Canadian telecom services and connectivity options

CRTC Rules That Protect You

As a consumer in Canada, you're protected by several CRTC regulations that are important to understand:

The Wireless Code: This code caps data overage charges at $50 per billing cycle for plans under $80/month and $100 for plans $80 and above. Once you hit the cap, your data is suspended unless you explicitly consent to additional charges. Carriers must also send you notifications when you reach 50%, 90%, and 100% of your data allowance.

Contract terms: Wireless contracts cannot exceed two years. If you received a discounted device as part of your contract, the remaining device subsidy decreases monthly and reaches zero at the end of two years. You can cancel at any time by paying the outstanding device balance.

Unlocked phones: All phones sold in Canada must be unlocked, meaning you can switch carriers freely. If you bring a phone from your home country, confirm it supports Canadian LTE bands (primarily bands 2, 4, 5, 7, 12, 13, 17, 29, 30, 38, 40, 41, 66, and 71).

If you have a complaint about your telecom provider, you can escalate it to the Commission for Complaints for Telecom-television Services (CCTS), an independent organization that resolves disputes between consumers and providers.

Required tasks:
**A.** In the passage on CRTC consumer rules, what is the longest term a wireless contract can have?
**B.** From the passage on CRTC consumer rules, reproduce the part that opens with the words containing "Contract terms: Wireless" and closes with "66, and 71).".
The listing that comes next has no connection to the passage on CRTC consumer rules.

Given records:
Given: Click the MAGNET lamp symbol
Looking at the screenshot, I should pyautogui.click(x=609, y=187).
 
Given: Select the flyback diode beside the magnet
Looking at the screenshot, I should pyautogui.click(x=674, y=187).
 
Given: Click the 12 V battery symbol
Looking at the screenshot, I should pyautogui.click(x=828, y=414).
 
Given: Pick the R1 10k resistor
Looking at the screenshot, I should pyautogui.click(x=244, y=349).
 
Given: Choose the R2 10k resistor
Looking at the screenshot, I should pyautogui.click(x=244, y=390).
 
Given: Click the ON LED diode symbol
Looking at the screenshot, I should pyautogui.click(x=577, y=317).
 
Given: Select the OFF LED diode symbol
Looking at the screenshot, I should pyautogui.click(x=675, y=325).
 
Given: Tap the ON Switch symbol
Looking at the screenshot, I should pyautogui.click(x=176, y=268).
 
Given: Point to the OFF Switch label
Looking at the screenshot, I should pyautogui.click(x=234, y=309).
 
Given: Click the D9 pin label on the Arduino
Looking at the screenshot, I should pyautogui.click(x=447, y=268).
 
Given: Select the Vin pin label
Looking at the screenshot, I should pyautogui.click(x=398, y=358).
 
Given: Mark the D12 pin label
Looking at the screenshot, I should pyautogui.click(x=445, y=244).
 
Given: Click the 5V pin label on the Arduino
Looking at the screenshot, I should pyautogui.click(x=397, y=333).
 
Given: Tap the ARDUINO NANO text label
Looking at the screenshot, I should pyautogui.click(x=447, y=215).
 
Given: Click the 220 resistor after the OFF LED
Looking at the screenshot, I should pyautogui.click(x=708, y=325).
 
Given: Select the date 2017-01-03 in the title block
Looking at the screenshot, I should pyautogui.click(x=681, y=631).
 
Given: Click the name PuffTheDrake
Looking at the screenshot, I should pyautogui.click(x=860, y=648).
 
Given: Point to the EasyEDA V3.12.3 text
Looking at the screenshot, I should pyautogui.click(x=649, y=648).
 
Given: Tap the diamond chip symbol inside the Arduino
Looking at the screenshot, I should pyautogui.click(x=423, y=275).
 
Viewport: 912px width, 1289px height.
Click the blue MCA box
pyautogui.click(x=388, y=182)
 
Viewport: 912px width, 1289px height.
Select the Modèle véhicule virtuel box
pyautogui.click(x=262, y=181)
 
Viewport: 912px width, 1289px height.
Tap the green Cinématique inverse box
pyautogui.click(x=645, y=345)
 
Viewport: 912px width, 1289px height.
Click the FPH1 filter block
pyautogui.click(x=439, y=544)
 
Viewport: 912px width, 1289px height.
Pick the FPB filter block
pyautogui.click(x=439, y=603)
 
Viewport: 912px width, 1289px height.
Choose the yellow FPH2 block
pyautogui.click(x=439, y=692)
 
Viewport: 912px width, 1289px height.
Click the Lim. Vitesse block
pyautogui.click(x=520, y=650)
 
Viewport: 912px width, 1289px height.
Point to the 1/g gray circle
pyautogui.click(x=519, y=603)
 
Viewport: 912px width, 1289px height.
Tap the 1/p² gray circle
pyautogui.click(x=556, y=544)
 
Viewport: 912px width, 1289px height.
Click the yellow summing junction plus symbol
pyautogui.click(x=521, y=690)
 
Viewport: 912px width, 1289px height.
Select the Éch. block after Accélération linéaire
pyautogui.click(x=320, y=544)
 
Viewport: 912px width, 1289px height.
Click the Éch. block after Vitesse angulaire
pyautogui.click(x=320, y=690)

Outputs in order:
**A.** Two years.

**B.**
Contract terms: Wireless contracts cannot exceed two years. If you received a discounted device as part of your contract, the remaining device subsidy decreases monthly and reaches zero at the end of two years. You can cancel at any time by paying the outstanding device balance.

Unlocked phones: All phones sold in Canada must be unlocked, meaning you can switch carriers freely. If you bring a phone from your home country, confirm it supports Canadian LTE bands (primarily bands 2, 4, 5, 7, 12, 13, 17, 29, 30, 38, 40, 41, 66, and 71).